====== Extracted information ======

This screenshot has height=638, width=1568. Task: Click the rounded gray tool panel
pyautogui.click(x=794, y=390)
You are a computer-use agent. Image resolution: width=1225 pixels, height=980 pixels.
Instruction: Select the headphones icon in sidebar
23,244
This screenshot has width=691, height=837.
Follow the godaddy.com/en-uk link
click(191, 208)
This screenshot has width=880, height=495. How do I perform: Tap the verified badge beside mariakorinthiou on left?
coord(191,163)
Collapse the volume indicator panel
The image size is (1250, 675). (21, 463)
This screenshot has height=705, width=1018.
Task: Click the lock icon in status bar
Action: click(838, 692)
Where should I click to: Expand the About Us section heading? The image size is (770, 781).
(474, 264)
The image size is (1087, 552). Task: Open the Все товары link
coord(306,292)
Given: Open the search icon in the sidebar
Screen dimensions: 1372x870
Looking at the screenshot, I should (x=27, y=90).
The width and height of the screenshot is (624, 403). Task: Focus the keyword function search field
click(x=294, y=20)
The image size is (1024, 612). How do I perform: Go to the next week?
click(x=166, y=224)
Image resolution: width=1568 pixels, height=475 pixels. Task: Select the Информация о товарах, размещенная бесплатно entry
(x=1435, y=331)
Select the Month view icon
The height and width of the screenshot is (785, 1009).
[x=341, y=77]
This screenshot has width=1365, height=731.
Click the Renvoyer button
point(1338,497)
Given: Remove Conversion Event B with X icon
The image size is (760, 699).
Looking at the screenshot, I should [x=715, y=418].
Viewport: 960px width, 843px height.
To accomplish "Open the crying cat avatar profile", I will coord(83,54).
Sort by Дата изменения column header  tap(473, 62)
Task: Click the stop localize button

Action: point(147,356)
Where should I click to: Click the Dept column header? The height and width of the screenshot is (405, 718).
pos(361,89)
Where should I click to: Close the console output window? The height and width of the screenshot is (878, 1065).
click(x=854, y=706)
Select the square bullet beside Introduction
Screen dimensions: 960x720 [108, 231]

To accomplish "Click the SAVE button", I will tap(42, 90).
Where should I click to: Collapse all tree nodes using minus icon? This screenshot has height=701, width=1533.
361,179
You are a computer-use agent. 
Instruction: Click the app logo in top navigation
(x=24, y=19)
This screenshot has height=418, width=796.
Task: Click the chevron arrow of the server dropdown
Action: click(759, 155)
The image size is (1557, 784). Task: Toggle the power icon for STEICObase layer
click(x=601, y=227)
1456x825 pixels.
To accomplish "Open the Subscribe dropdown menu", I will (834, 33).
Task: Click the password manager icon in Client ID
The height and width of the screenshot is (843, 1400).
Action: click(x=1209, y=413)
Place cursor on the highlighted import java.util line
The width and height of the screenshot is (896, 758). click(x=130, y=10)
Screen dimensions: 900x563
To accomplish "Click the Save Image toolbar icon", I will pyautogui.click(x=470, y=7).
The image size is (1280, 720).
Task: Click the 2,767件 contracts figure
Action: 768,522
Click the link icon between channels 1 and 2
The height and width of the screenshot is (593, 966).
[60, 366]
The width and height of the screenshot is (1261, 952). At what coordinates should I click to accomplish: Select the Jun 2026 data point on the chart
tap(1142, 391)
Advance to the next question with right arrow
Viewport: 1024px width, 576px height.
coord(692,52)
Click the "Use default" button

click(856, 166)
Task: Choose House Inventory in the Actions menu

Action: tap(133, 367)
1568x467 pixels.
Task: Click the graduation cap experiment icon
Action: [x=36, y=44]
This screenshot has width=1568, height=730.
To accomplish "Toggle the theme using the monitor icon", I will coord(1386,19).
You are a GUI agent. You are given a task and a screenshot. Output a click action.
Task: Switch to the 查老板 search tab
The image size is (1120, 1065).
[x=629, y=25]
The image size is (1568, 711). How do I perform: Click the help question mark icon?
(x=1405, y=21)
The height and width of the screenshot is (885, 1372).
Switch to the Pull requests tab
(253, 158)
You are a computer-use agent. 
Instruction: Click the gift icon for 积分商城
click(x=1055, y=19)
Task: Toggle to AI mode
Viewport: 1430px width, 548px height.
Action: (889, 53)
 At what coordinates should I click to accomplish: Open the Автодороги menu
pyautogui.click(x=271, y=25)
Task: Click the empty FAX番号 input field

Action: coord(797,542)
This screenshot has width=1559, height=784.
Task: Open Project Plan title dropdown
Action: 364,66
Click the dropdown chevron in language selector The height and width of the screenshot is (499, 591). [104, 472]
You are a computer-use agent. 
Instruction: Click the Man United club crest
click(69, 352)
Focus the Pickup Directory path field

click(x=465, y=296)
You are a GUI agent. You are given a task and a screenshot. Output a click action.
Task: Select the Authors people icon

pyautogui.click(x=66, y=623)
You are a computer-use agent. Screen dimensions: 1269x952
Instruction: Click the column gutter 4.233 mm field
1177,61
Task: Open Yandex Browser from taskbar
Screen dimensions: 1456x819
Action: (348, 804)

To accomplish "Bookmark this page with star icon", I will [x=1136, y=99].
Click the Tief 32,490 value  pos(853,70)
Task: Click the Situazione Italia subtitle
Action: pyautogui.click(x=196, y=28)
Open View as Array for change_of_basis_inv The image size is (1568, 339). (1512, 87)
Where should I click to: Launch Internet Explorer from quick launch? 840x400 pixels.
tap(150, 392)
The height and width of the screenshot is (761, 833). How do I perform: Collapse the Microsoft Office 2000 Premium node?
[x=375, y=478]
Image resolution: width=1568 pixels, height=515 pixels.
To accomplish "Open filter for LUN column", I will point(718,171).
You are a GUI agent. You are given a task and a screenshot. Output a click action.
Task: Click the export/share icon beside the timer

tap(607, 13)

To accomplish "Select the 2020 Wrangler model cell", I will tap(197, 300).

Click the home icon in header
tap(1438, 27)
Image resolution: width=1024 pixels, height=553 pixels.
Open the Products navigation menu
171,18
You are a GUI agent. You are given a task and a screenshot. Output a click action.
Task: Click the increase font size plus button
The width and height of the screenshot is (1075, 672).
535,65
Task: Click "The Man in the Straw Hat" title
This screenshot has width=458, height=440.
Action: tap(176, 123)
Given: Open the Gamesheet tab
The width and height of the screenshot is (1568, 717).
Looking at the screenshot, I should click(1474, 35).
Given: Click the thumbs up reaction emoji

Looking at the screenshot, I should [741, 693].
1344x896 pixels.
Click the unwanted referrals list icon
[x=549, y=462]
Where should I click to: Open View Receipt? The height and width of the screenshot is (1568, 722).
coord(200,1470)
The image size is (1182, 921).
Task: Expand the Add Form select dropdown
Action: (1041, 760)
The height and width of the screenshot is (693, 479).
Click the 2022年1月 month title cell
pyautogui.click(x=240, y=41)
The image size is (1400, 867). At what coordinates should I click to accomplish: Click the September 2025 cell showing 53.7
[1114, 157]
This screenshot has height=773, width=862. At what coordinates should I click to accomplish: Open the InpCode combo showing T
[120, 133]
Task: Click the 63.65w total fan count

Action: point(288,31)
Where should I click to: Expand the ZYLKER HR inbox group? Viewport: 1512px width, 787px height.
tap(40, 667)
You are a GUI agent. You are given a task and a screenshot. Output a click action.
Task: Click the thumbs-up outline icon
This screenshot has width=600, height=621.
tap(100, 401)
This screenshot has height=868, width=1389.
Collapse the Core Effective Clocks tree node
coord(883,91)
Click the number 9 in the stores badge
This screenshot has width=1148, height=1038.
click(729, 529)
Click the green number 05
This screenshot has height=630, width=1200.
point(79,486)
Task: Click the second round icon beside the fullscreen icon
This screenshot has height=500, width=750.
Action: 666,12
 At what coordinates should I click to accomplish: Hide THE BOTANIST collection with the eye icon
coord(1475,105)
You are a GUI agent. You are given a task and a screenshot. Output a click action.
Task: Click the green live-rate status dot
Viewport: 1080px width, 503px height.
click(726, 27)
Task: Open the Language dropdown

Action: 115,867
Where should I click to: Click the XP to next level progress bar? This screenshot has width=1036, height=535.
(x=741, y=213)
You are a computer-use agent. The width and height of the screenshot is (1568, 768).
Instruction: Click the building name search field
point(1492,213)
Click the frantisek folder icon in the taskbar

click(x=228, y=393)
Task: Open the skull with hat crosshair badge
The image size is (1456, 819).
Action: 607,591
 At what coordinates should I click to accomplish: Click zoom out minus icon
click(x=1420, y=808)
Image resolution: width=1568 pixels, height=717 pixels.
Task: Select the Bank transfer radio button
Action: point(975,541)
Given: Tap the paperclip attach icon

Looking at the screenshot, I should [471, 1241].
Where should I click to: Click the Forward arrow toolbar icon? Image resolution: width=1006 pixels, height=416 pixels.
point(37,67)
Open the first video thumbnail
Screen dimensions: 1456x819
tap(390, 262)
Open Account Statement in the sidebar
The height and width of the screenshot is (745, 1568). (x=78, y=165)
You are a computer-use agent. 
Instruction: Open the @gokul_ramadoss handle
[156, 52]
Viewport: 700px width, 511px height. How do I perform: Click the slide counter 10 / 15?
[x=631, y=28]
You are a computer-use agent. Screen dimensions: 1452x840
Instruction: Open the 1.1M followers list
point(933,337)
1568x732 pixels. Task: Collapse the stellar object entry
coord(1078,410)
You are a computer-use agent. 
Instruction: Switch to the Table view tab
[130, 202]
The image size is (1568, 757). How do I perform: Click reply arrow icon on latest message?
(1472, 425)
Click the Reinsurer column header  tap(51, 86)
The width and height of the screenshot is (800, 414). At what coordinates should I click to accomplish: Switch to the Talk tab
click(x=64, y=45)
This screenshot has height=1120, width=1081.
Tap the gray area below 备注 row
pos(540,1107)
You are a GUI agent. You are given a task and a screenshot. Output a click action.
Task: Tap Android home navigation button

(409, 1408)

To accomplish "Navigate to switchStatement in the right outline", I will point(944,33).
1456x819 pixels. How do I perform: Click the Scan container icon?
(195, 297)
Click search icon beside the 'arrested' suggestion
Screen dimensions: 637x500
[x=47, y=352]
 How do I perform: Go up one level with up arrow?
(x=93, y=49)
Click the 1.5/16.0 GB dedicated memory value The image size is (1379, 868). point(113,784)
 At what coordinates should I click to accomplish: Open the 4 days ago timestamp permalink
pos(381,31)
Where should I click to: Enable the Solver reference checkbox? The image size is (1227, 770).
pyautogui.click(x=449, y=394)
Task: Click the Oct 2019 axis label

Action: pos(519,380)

======

**Do this**
Reproduce verbatim the stretch of records from the line containing "Where should I click to: Open" through the line containing "pyautogui.click(x=240, y=41)", including both of those lines.

**Result**
Where should I click to: Open View Receipt? The height and width of the screenshot is (1568, 722).
coord(200,1470)
The image size is (1182, 921).
Task: Expand the Add Form select dropdown
Action: (1041, 760)
The height and width of the screenshot is (693, 479).
Click the 2022年1月 month title cell
pyautogui.click(x=240, y=41)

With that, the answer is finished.